Guest programs can incorporate state from external blockchains through a structured integration pattern that enhances their capabilities significantly.

External State Proof Services, such as the eth-state-proof-service, connect to external chains via RPC, query desired state at specific block heights, and construct Merkle proofs relative to known block hashes. These services play a crucial role in bridging external blockchain data into the ZK environment.

The guest program integration follows a clear pattern. During Proof Ingestion, the controller receives external state proofs via JSON payloads and extracts state values along with relevant metadata like block hashes. In the Witness Preparation phase, the controller incorporates this external state into the witness for the ZK circuit. The Circuit Logic then performs computations using the external state data, with the option to verify external proofs directly within the circuit for stronger security guarantees.

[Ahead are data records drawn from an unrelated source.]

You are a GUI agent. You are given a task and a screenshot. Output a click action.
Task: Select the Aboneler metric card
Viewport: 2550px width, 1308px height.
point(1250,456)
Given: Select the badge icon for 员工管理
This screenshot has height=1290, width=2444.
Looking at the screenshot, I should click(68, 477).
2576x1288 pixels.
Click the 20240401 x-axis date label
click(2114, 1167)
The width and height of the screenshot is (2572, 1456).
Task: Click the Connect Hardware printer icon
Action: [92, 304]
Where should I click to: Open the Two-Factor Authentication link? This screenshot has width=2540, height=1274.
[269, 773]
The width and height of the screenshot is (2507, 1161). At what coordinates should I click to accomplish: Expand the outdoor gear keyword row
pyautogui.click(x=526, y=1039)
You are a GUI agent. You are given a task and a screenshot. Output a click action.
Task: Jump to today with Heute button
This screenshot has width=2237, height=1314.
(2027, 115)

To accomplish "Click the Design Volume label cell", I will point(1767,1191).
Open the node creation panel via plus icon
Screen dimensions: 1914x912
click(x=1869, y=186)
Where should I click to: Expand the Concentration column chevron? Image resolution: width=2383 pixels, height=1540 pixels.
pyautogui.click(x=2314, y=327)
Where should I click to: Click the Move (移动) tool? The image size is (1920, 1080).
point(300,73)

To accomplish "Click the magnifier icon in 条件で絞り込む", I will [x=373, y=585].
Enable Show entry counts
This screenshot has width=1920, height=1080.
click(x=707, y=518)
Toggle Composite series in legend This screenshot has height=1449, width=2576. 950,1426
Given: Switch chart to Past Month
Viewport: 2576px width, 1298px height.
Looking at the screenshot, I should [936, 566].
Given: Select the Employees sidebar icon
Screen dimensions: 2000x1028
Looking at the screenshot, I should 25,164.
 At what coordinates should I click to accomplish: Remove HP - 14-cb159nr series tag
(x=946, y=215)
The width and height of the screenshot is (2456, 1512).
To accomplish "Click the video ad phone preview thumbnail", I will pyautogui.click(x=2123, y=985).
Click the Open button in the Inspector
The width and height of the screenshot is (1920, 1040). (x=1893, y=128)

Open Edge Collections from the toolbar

Trust Model Considerations - The ZK proof fundamentally attests that given a set of provided inputs (which may include externally proven state at the latest block height), the circuit executed correctly to produce the specified outputs. The Coprocessor provides a state proof interface for each chain that exposes a light client prover wrapped in a recursive circuit. All light client circuits are initialized at a trusted height, where block hash and committee composition are taken as "weakly subjective" public inputs.